JOHN-O, you honor me greatly by invoking the names of those true Masters of Tiki Archaeology, DustyCajun and Sabu... I am but a mere grasshopper in their presence. As for a trip to LA, even for business, that seems distant given the current high operational tempo we have here at the Cape. I am imposing on my colleagues to take a few days off in April to attend Hukilau.

Mangogirl, glad you’re enjoying the thread.


One more aside, please, before resuming and establishing how all of this connects to Dr. Funk’s story, as there are a couple of interesting items to cover regarding the South Seas agents of J.C. Godeffroy & Son...

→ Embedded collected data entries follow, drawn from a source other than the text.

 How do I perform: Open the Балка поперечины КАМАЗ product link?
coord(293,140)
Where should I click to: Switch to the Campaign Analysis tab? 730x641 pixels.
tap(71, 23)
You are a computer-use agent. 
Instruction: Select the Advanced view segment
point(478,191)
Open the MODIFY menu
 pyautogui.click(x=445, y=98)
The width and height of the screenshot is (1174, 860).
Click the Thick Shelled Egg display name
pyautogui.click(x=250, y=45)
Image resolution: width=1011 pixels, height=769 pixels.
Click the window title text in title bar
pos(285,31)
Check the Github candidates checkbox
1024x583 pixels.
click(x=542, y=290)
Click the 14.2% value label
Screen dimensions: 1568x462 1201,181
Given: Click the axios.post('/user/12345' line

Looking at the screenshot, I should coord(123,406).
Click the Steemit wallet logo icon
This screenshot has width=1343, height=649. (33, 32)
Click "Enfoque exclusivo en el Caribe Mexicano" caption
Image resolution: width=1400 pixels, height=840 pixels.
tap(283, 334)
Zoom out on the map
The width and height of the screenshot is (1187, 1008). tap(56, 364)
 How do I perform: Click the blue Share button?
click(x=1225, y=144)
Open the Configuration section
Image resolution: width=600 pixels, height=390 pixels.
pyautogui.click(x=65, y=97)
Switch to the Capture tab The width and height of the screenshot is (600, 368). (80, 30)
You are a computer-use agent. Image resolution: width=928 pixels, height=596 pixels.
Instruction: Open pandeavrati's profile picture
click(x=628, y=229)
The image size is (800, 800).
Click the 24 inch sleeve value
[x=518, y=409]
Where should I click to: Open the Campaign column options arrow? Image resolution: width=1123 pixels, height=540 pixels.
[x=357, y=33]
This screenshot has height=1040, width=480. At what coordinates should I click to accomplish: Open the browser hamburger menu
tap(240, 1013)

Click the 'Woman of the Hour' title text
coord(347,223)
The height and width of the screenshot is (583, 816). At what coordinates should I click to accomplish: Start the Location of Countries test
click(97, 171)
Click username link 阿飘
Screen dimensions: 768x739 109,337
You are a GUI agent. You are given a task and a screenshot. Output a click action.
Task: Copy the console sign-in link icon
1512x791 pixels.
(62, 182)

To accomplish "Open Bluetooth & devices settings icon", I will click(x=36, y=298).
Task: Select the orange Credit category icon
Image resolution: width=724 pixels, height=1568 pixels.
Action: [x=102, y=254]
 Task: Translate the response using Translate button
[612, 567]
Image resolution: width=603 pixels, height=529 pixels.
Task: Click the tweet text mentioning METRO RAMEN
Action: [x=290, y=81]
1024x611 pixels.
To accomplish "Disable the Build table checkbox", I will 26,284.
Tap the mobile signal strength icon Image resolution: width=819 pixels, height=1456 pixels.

In the post just above, August Unshelm was cited as the agent responsible for establishing Apia, Samoa as the regional trade headquarters for J.C. Godeffroy & Son, before his loss at sea in 1864. Here’s an old newspaper excerpt from the National Library of New Zealand that reports the circumstances of Unshelm’s death...

Otago Daily Times July 11, 1864


(part of article omitted here)

Unshelm’s youthful replacement, Theodore Weber, was called “the most remarkable man in the early history of Samoa” by Robert MacKenzie Watson. In his 1918 History of Samoa, Watson went on to say...

According to Robert Louis Stevenson, and indeed many others, his methods were a sort of skilful admixture of the tactics of Machiavelli and a caveman, but however that may be they seem at least to have gained him, as Stevenson freely admits, the respect of the whole community, white and native. By the end of 1869, that is in little upward of five years, he had as Trood says, "established a net-work of trading stations from New Britain on the north to Tongatabu on the south, including the Line Islands.” In the choice of his traders he took no account of nationality. For those seeking employment he had, it is said, but three questions, and all required affirmative answers: "Can you speak the language?" “Can you live among natives without quarrelling with them?” "Can you keep your mouth shut?" Two points of advice were given: “Have a woman of your own, no matter what island you take her from; for a trader without a wife is in eternal hot water;" and "Give no assistance to missionaries either by word or deed, beyond what is demanded of you by common humanity" - for the missionary taught the native that cloth or coin were better payment for produce than beads and tobacco.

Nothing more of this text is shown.